• EXERCISE OBJECTIVE:
The data follows. Retype every entry exactly.

───── AVAILABLE DATA

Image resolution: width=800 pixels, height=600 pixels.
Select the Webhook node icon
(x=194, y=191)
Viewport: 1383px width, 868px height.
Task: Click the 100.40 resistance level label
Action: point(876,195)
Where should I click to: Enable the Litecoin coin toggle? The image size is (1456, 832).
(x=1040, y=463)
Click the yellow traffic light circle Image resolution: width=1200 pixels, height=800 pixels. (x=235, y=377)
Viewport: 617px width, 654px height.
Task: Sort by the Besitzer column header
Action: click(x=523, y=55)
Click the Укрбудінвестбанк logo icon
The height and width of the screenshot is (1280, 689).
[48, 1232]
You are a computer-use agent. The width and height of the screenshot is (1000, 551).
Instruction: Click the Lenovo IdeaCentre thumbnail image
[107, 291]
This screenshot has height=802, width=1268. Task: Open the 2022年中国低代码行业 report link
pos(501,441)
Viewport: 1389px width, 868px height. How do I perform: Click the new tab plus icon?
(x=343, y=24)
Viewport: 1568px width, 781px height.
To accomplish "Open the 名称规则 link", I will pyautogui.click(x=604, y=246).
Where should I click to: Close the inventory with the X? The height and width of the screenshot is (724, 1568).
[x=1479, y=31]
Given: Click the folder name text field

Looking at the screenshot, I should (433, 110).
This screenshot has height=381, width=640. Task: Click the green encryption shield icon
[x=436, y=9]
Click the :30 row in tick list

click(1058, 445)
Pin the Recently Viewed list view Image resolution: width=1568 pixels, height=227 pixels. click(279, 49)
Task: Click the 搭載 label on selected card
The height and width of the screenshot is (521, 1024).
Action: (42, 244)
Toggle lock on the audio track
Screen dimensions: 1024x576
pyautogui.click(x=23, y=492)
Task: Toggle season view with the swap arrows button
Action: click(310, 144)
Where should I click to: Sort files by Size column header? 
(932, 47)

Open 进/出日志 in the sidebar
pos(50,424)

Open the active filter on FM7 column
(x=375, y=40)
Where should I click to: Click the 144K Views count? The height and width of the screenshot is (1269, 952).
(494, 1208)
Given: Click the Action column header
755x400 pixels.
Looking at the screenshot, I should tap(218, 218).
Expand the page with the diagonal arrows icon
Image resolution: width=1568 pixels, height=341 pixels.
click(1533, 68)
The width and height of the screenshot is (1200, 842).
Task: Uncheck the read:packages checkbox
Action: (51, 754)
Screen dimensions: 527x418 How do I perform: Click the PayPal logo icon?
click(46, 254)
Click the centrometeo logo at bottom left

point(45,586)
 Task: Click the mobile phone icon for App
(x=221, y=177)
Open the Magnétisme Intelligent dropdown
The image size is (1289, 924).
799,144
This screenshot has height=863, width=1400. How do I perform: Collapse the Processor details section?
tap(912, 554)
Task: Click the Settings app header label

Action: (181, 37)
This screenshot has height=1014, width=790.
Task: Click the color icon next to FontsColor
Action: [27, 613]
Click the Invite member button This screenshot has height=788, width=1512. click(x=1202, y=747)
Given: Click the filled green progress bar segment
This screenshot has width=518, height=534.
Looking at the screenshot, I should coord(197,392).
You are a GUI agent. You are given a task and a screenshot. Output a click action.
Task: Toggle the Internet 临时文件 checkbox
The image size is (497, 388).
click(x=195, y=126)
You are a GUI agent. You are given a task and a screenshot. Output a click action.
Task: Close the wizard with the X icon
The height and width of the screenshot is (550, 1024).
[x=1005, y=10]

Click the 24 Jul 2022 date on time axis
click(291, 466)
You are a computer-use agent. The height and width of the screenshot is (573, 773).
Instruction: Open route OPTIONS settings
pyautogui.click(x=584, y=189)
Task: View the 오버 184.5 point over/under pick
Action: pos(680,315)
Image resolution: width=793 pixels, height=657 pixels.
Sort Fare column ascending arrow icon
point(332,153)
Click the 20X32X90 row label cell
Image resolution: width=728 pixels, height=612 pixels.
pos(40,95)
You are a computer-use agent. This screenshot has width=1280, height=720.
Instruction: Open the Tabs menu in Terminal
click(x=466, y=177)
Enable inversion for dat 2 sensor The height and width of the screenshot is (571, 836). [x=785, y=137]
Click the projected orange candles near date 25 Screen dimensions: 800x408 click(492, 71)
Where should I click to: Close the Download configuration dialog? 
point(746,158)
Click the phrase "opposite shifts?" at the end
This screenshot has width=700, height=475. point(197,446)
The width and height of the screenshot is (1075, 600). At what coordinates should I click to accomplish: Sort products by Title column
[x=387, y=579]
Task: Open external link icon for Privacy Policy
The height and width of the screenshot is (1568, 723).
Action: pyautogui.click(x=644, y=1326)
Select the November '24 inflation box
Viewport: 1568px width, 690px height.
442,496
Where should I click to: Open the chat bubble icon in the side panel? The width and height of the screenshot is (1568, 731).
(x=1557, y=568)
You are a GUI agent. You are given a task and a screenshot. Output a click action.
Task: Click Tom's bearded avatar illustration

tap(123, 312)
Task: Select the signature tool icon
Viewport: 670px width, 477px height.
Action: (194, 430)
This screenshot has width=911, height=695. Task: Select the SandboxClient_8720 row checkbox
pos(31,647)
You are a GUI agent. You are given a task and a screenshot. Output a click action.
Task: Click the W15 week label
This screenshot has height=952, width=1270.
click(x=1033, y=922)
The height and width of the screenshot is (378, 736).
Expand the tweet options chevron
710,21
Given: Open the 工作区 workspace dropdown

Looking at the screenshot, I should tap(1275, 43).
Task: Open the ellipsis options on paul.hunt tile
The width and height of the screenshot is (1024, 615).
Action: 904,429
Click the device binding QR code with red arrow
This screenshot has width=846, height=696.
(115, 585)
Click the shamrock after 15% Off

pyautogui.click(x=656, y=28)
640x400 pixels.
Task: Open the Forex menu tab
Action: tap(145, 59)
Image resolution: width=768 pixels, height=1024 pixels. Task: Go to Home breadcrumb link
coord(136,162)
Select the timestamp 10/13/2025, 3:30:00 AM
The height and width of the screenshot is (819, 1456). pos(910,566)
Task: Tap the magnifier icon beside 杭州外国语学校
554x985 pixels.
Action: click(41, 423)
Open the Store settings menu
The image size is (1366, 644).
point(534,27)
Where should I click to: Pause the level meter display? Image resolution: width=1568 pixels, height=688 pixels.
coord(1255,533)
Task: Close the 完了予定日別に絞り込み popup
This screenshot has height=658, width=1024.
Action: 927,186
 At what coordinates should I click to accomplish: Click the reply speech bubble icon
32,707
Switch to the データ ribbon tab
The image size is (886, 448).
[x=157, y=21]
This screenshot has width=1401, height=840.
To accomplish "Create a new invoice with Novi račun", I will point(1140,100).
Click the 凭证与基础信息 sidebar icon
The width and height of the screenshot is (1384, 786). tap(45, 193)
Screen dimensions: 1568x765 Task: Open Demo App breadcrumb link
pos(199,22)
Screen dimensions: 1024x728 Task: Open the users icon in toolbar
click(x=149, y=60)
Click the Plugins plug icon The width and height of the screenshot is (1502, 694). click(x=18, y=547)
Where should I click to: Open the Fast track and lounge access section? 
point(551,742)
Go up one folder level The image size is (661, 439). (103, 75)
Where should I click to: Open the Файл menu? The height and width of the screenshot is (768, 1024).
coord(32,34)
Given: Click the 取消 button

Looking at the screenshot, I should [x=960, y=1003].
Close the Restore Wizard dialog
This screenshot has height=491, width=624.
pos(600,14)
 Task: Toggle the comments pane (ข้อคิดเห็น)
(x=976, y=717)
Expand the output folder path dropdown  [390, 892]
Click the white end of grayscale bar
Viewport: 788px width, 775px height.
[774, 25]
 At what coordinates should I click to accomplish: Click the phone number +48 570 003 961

──────────

• ANSWER FOR THIS EXERCISE:
Image resolution: width=800 pixels, height=600 pixels.
Select the Webhook node icon
(x=194, y=191)
Viewport: 1383px width, 868px height.
Task: Click the 100.40 resistance level label
Action: point(876,195)
Where should I click to: Enable the Litecoin coin toggle? The image size is (1456, 832).
(x=1040, y=463)
Click the yellow traffic light circle Image resolution: width=1200 pixels, height=800 pixels. (x=235, y=377)
Viewport: 617px width, 654px height.
Task: Sort by the Besitzer column header
Action: click(x=523, y=55)
Click the Укрбудінвестбанк logo icon
The height and width of the screenshot is (1280, 689).
[48, 1232]
You are a computer-use agent. The width and height of the screenshot is (1000, 551).
Instruction: Click the Lenovo IdeaCentre thumbnail image
[107, 291]
This screenshot has height=802, width=1268. Task: Open the 2022年中国低代码行业 report link
pos(501,441)
Viewport: 1389px width, 868px height. How do I perform: Click the new tab plus icon?
(x=343, y=24)
Viewport: 1568px width, 781px height.
To accomplish "Open the 名称规则 link", I will pyautogui.click(x=604, y=246).
Where should I click to: Close the inventory with the X? The height and width of the screenshot is (724, 1568).
[x=1479, y=31]
Given: Click the folder name text field

Looking at the screenshot, I should (433, 110).
This screenshot has height=381, width=640. Task: Click the green encryption shield icon
[x=436, y=9]
Click the :30 row in tick list

click(1058, 445)
Pin the Recently Viewed list view Image resolution: width=1568 pixels, height=227 pixels. click(279, 49)
Task: Click the 搭載 label on selected card
The height and width of the screenshot is (521, 1024).
Action: (42, 244)
Toggle lock on the audio track
Screen dimensions: 1024x576
pyautogui.click(x=23, y=492)
Task: Toggle season view with the swap arrows button
Action: click(310, 144)
Where should I click to: Sort files by Size column header? 
(932, 47)

Open 进/出日志 in the sidebar
pos(50,424)

Open the active filter on FM7 column
(x=375, y=40)
Where should I click to: Click the 144K Views count? The height and width of the screenshot is (1269, 952).
(494, 1208)
Given: Click the Action column header
755x400 pixels.
Looking at the screenshot, I should tap(218, 218).
Expand the page with the diagonal arrows icon
Image resolution: width=1568 pixels, height=341 pixels.
click(1533, 68)
The width and height of the screenshot is (1200, 842).
Task: Uncheck the read:packages checkbox
Action: (51, 754)
Screen dimensions: 527x418 How do I perform: Click the PayPal logo icon?
click(46, 254)
Click the centrometeo logo at bottom left

point(45,586)
 Task: Click the mobile phone icon for App
(x=221, y=177)
Open the Magnétisme Intelligent dropdown
The image size is (1289, 924).
799,144
This screenshot has height=863, width=1400. How do I perform: Collapse the Processor details section?
tap(912, 554)
Task: Click the Settings app header label

Action: (181, 37)
This screenshot has height=1014, width=790.
Task: Click the color icon next to FontsColor
Action: [27, 613]
Click the Invite member button This screenshot has height=788, width=1512. click(x=1202, y=747)
Given: Click the filled green progress bar segment
This screenshot has width=518, height=534.
Looking at the screenshot, I should coord(197,392).
You are a GUI agent. You are given a task and a screenshot. Output a click action.
Task: Toggle the Internet 临时文件 checkbox
The image size is (497, 388).
click(x=195, y=126)
You are a GUI agent. You are given a task and a screenshot. Output a click action.
Task: Close the wizard with the X icon
The height and width of the screenshot is (550, 1024).
[x=1005, y=10]

Click the 24 Jul 2022 date on time axis
click(291, 466)
You are a computer-use agent. The height and width of the screenshot is (573, 773).
Instruction: Open route OPTIONS settings
pyautogui.click(x=584, y=189)
Task: View the 오버 184.5 point over/under pick
Action: pos(680,315)
Image resolution: width=793 pixels, height=657 pixels.
Sort Fare column ascending arrow icon
point(332,153)
Click the 20X32X90 row label cell
Image resolution: width=728 pixels, height=612 pixels.
pos(40,95)
You are a computer-use agent. This screenshot has width=1280, height=720.
Instruction: Open the Tabs menu in Terminal
click(x=466, y=177)
Enable inversion for dat 2 sensor The height and width of the screenshot is (571, 836). [x=785, y=137]
Click the projected orange candles near date 25 Screen dimensions: 800x408 click(492, 71)
Where should I click to: Close the Download configuration dialog? 
point(746,158)
Click the phrase "opposite shifts?" at the end
This screenshot has width=700, height=475. point(197,446)
The width and height of the screenshot is (1075, 600). At what coordinates should I click to accomplish: Sort products by Title column
[x=387, y=579]
Task: Open external link icon for Privacy Policy
The height and width of the screenshot is (1568, 723).
Action: pyautogui.click(x=644, y=1326)
Select the November '24 inflation box
Viewport: 1568px width, 690px height.
442,496
Where should I click to: Open the chat bubble icon in the side panel? The width and height of the screenshot is (1568, 731).
(x=1557, y=568)
You are a GUI agent. You are given a task and a screenshot. Output a click action.
Task: Click Tom's bearded avatar illustration

tap(123, 312)
Task: Select the signature tool icon
Viewport: 670px width, 477px height.
Action: (194, 430)
This screenshot has width=911, height=695. Task: Select the SandboxClient_8720 row checkbox
pos(31,647)
You are a GUI agent. You are given a task and a screenshot. Output a click action.
Task: Click the W15 week label
This screenshot has height=952, width=1270.
click(x=1033, y=922)
The height and width of the screenshot is (378, 736).
Expand the tweet options chevron
710,21
Given: Open the 工作区 workspace dropdown

Looking at the screenshot, I should tap(1275, 43).
Task: Open the ellipsis options on paul.hunt tile
The width and height of the screenshot is (1024, 615).
Action: 904,429
Click the device binding QR code with red arrow
This screenshot has width=846, height=696.
(115, 585)
Click the shamrock after 15% Off

pyautogui.click(x=656, y=28)
640x400 pixels.
Task: Open the Forex menu tab
Action: tap(145, 59)
Image resolution: width=768 pixels, height=1024 pixels. Task: Go to Home breadcrumb link
coord(136,162)
Select the timestamp 10/13/2025, 3:30:00 AM
The height and width of the screenshot is (819, 1456). pos(910,566)
Task: Tap the magnifier icon beside 杭州外国语学校
554x985 pixels.
Action: click(41, 423)
Open the Store settings menu
The image size is (1366, 644).
point(534,27)
Where should I click to: Pause the level meter display? Image resolution: width=1568 pixels, height=688 pixels.
coord(1255,533)
Task: Close the 完了予定日別に絞り込み popup
This screenshot has height=658, width=1024.
Action: 927,186
 At what coordinates should I click to accomplish: Click the reply speech bubble icon
32,707
Switch to the データ ribbon tab
The image size is (886, 448).
[x=157, y=21]
This screenshot has width=1401, height=840.
To accomplish "Create a new invoice with Novi račun", I will point(1140,100).
Click the 凭证与基础信息 sidebar icon
The width and height of the screenshot is (1384, 786). tap(45, 193)
Screen dimensions: 1568x765 Task: Open Demo App breadcrumb link
pos(199,22)
Screen dimensions: 1024x728 Task: Open the users icon in toolbar
click(x=149, y=60)
Click the Plugins plug icon The width and height of the screenshot is (1502, 694). click(x=18, y=547)
Where should I click to: Open the Fast track and lounge access section? 
point(551,742)
Go up one folder level The image size is (661, 439). (103, 75)
Where should I click to: Open the Файл menu? The height and width of the screenshot is (768, 1024).
coord(32,34)
Given: Click the 取消 button

Looking at the screenshot, I should [x=960, y=1003].
Close the Restore Wizard dialog
This screenshot has height=491, width=624.
pos(600,14)
 Task: Toggle the comments pane (ข้อคิดเห็น)
(x=976, y=717)
Expand the output folder path dropdown  [390, 892]
Click the white end of grayscale bar
Viewport: 788px width, 775px height.
[774, 25]
 At what coordinates should I click to accomplish: Click the phone number +48 570 003 961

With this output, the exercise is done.